When I began my first and only retail job, at J.C. Penney, 30 years ago this fall, holidays were sacred. If we couldn’t count on anything else in retail, we could at least count on spending time with our families on Thanksgiving and Christmas.
That, unfortunately, is something people working in retail can no longer count on.
“But,” you say, “they don’t have to be to work until that night.”
Wrong, most retail employees don’t just show up when the doors open, they typically have to be at work a couple hours ahead of time to stock and do inventory, especially before such a huge event as Black “Friday,” meaning people who work in a store that is opening at 10 p.m. will have to report to work by 6 or 7 p.m., which means they also had to presumably sleep before coming in.
Doesn’t leave much time with their families.
Why are the stores doing this? “It’s what the public wants,” said an exec with one Big Box retailer.
One Target employee even began an online petition asking the giant retailer to allow their employees to spend time with their families. Many other employees have not joined the effort, saying they fear retribution.
Still others said they are “just lucky in this economy to have a job.”
Seems like the old story of Scrooge vs. Bob Cratchit again. Where’s the Occupy Movement when you need them?
Dale and I typically don’t celebrate anymore with anyone here at Our Little House, but 30 years ago, when I worked retail, I don’t have to wonder what my mother would have said had J.C. Penney decided I had to work on Thanksgiving.
My dad, who worked for the railroad, wasn’t even allowed to sign up for voluntary overtime on holidays.

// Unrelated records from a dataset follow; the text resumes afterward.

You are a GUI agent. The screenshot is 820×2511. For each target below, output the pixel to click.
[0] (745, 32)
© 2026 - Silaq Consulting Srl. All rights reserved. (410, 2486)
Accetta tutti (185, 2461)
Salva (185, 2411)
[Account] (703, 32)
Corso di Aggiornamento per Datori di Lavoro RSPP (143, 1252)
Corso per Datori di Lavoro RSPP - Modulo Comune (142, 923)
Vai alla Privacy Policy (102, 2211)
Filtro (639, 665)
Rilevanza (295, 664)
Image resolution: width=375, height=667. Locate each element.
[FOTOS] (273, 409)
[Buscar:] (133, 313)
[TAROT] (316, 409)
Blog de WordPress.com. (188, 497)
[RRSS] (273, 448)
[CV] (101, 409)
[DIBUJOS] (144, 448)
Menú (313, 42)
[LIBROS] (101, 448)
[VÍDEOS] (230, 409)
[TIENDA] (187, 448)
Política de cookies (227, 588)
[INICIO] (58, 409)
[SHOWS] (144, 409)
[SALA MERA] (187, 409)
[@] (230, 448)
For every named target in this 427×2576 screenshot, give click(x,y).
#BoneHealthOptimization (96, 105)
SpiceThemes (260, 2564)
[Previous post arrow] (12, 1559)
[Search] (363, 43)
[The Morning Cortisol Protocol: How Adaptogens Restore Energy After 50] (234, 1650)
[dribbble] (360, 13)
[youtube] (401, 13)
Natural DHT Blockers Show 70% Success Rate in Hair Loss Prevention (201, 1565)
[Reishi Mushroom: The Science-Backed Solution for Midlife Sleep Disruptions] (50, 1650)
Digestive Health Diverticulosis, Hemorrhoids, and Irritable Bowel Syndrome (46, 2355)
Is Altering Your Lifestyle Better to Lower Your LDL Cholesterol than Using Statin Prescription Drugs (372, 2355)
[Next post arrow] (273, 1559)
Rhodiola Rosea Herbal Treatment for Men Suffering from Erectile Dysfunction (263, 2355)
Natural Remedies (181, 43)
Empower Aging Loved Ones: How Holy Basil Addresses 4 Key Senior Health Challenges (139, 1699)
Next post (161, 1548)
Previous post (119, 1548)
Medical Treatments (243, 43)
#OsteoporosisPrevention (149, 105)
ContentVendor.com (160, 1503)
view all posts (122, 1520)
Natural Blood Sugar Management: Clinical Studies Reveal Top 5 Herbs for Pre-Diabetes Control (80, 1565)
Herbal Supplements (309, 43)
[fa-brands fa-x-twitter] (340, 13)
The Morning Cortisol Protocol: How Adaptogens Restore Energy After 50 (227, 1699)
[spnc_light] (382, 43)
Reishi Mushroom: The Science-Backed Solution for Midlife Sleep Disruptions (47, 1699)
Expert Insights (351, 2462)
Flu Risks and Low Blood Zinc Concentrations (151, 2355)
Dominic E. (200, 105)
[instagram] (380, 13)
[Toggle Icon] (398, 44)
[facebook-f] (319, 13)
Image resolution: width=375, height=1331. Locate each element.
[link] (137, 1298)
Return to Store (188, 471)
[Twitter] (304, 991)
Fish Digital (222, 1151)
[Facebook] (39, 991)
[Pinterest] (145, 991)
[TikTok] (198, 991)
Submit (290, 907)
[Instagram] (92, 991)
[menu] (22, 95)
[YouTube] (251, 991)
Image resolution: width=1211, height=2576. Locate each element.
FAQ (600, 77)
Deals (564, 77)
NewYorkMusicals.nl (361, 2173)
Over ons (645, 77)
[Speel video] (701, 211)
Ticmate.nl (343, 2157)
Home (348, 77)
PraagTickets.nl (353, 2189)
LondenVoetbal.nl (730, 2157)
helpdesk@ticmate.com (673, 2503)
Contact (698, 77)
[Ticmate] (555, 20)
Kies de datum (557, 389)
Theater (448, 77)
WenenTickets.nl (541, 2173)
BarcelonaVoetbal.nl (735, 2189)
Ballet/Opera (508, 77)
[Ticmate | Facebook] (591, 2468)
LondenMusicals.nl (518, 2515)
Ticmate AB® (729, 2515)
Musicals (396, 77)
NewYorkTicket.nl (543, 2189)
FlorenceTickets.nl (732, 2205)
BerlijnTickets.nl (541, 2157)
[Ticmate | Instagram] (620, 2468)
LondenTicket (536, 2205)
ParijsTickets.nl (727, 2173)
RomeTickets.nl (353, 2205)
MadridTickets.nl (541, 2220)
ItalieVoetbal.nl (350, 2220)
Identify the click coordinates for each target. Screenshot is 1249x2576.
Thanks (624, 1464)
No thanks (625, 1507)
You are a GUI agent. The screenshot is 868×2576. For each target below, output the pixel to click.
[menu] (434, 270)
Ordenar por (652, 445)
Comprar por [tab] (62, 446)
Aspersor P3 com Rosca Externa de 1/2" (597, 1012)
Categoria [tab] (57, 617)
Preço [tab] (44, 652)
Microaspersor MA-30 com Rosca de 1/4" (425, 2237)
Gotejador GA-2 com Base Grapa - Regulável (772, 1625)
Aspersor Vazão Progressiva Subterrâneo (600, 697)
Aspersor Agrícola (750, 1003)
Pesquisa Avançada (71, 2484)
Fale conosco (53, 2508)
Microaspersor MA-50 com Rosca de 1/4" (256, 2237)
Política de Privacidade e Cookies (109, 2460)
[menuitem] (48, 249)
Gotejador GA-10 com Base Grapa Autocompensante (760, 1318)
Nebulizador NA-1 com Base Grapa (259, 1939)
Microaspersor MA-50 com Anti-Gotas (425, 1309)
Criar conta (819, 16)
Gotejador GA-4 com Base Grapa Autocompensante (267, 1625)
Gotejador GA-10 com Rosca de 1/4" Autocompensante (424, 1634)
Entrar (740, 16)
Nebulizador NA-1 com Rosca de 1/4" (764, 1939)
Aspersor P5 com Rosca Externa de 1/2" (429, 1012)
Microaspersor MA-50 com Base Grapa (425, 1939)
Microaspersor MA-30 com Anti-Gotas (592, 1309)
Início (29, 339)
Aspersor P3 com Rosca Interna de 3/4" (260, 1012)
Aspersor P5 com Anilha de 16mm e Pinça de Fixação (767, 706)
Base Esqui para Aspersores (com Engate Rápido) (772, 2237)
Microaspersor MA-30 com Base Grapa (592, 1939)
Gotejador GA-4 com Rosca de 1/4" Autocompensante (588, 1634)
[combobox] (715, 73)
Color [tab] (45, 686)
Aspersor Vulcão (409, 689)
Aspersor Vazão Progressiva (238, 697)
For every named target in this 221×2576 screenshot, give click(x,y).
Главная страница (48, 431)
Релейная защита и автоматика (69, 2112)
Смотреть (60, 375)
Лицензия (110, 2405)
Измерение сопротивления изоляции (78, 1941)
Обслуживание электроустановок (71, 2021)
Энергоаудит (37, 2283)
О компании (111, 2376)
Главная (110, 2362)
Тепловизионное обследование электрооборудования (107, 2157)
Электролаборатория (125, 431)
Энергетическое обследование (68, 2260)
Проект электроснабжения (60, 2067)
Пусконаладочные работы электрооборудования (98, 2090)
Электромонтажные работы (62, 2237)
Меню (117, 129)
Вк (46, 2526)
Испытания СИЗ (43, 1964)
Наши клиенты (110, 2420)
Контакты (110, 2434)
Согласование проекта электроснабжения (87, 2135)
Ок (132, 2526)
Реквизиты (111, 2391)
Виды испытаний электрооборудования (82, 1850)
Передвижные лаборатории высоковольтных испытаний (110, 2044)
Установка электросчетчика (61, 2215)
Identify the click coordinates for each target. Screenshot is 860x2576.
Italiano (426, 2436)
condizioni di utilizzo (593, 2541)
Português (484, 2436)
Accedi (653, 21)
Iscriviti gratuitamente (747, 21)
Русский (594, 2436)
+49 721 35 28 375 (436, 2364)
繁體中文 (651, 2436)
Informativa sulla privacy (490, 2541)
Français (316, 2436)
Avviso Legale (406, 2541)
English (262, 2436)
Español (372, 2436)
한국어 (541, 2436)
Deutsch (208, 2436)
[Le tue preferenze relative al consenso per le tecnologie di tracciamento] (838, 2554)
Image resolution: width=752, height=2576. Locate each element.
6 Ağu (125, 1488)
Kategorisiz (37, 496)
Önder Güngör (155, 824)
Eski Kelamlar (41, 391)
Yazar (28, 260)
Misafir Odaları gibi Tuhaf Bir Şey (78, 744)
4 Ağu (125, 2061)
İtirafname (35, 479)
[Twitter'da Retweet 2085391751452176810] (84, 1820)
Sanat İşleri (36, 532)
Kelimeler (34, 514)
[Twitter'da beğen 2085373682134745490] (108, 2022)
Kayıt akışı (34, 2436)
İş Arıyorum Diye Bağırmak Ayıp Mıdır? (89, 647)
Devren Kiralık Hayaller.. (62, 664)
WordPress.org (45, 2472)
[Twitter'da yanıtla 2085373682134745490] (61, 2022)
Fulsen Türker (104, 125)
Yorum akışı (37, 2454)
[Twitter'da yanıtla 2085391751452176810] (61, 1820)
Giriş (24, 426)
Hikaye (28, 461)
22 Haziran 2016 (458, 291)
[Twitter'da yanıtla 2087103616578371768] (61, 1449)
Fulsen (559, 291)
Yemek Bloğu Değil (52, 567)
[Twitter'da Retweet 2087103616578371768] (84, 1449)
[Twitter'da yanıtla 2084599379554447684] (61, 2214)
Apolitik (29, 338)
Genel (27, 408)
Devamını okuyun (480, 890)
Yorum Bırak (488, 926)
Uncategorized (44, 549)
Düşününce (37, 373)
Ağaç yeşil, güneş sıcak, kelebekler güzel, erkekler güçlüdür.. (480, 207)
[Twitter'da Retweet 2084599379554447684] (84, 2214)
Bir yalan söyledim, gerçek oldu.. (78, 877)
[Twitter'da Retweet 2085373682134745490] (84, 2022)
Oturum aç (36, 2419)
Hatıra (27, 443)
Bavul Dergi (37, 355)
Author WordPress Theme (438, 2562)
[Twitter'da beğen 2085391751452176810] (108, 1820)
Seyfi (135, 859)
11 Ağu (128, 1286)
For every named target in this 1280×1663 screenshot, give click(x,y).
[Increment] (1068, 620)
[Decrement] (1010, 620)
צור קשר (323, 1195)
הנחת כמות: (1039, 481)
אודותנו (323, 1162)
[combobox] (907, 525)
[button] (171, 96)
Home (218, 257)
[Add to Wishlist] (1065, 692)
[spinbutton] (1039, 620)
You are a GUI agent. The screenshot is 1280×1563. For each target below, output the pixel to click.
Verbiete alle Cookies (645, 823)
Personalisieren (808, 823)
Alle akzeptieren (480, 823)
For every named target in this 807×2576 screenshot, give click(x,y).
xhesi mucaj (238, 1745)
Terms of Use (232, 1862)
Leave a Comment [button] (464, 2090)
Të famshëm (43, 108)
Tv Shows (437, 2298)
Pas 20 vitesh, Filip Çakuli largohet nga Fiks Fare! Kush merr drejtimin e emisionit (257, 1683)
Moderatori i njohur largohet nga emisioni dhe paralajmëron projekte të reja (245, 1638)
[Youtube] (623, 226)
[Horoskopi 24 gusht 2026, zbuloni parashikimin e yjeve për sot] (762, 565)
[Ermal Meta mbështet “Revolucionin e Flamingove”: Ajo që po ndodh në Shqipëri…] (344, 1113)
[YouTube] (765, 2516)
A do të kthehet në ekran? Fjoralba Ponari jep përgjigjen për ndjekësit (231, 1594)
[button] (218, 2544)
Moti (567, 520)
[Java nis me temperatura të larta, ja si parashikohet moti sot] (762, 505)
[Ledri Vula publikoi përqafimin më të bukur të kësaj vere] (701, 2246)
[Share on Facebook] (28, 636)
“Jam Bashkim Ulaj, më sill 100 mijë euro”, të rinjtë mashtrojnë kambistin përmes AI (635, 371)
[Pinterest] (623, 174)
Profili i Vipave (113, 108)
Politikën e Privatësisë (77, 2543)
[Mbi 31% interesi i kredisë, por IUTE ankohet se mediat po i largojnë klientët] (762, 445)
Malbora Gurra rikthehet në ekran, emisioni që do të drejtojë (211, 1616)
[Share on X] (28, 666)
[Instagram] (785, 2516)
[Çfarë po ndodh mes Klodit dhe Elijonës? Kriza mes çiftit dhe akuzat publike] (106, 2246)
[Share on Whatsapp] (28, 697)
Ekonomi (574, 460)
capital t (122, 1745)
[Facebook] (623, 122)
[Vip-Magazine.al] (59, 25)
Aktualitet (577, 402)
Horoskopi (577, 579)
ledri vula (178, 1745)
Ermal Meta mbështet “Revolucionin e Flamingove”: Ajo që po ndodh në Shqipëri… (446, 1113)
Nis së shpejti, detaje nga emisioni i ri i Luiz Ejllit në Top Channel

“Holidays,” my mother would say, “are for family.”
I’m not a Black Friday shopper and never have been, but if I were, I would be boycotting the Big Box retailers who worship the Green God and instead, I would be heading out on Small Business Saturday to do my shopping.
Oh, wait, I will be doing that anyway. We don’t have a large Christmas list anymore, but the people who are still on mine will be getting something from a local business, one that still respects the rights of its workers to spend holidays with family and not make them feel lucky they have a job by forcing them to work on Thanksgiving.
What do you make of Black Friday actually starting on Thanksgiving this year?